» Source excerpt

┄┄┄┄┄┄┄┄┄┄

= Learning-by-doing =

Theory of education advocating a hands-on approach

Learning by doing is a theory that places heavy emphasis on student engagement and is a hands-on, task-oriented, process to education. The theory refers to the process in which students actively participate in more practical and imaginative ways of learning. This process distinguishes itself from other learning approaches as it provides many pedagogical advantages to more traditional learning styles, such as those which privilege inert knowledge. Learning by doing is related to other types of learning such as adventure learning, action learning, cooperative learning, experiential learning, peer learning, service-learning, and situated learning.

== Main contributors ==
Much of what is known about the learning by doing theory was thanks to the contributions of historic minds that changed education today. The theory has been expounded and popularized by famous American philosopher and educational crusader John Dewey and Brazilian pedagogue Paulo Freire.

Dewey, considered as one of the founding fathers of modern-day functional psychology, implemented this idea by setting up the University of Chicago Laboratory School. His views have been important in establishing practices of progressive education. He was an advocate for progressive education as opposed to traditional education. Dewey believed that effective learning is done through interactions and that school is a social institution where these interactions take place. In an ideal classroom in which learning by doing is implemented, the classroom is a space for children to learn and problem solve as a community in their own way, at their own pace, through teacher instructions that take the children into consideration. This fosters a healthy and responsive learning community where students actively engage in the learning process. Learning by doing not only focuses on academic growth, but social, intellectual, emotional, physical, and spiritual growth.

Freire on the other hand, highlighted the important role of the individual development seeking to generate awareness and nurture critical skills based on his most influential pieces known as Pedagogy of the Oppressed. Dewey advocated for education as a means of preserving democracy and sound government because he was raised in advanced and civilized New York City. While in Brazil during the dictatorship, Freire experienced crushing poverty and a wretched lifestyle. Therefore, he advocated for education as a means of awareness and liberation from the problems associated with underdevelopment. Thus resulting these experiences to be the contributing factor to how he would construct his ideas on education.

== Other contributors ==
Besides Freire and Dewey there were other key contributors to the theory of learning by doing, including Richard DuFour, who adopted and applied it to the development of professional learning communities. Richard DuFour was an education consultant and author who wanted to improve the education system in America. He was a leading voice in the movement to improve schools through professional learning communities, in which teachers come together to analyze and improve their classroom practice.

┄┄┄┄┄┄┄┄┄┄

» Data extract
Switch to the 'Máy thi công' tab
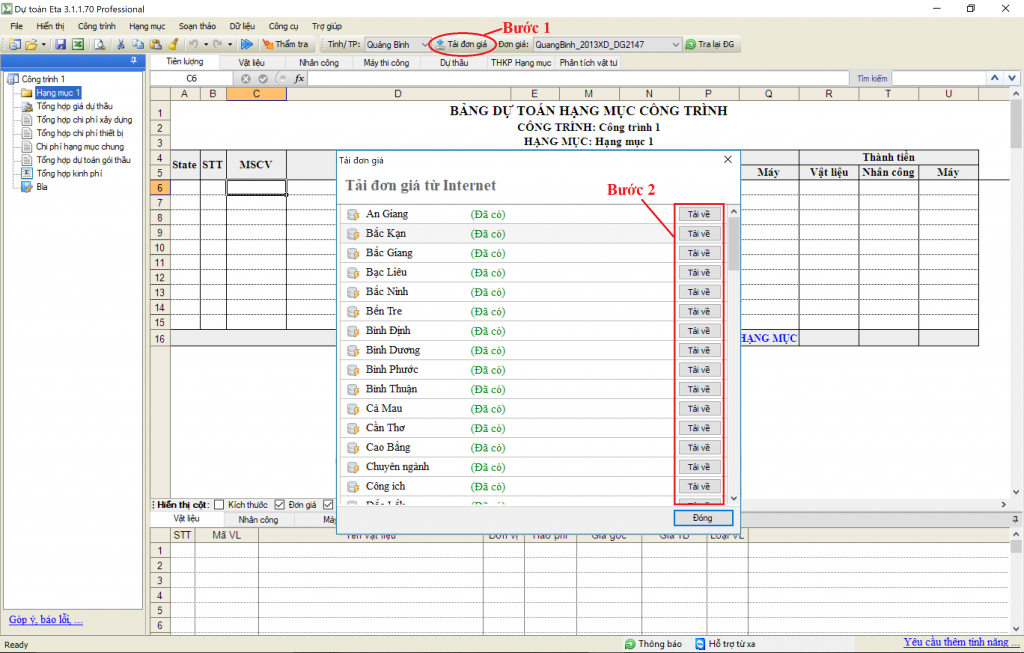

┄┄┄┄┄┄┄┄┄┄

» Given problem
In the learning-by-doing text, condense the paragraph that begins "Dewey, considered as one of the founding fathers" into a short bulleted list that keeps its main facts.

» Solution for this task
- Dewey, regarded as a founding father of modern-day functional psychology, put the idea into practice by setting up the University of Chicago Laboratory School.
- His views helped establish progressive education, which he favored over traditional education.
- He held that effective learning happens through interactions and that school is a social institution where those interactions take place.
- In an ideal learning-by-doing classroom, children learn and solve problems as a community, in their own way and at their own pace, guided by teacher instructions that take them into account.
- This builds a healthy, responsive learning community in which students engage actively.
- The approach aims at academic, social, intellectual, emotional, physical, and spiritual growth.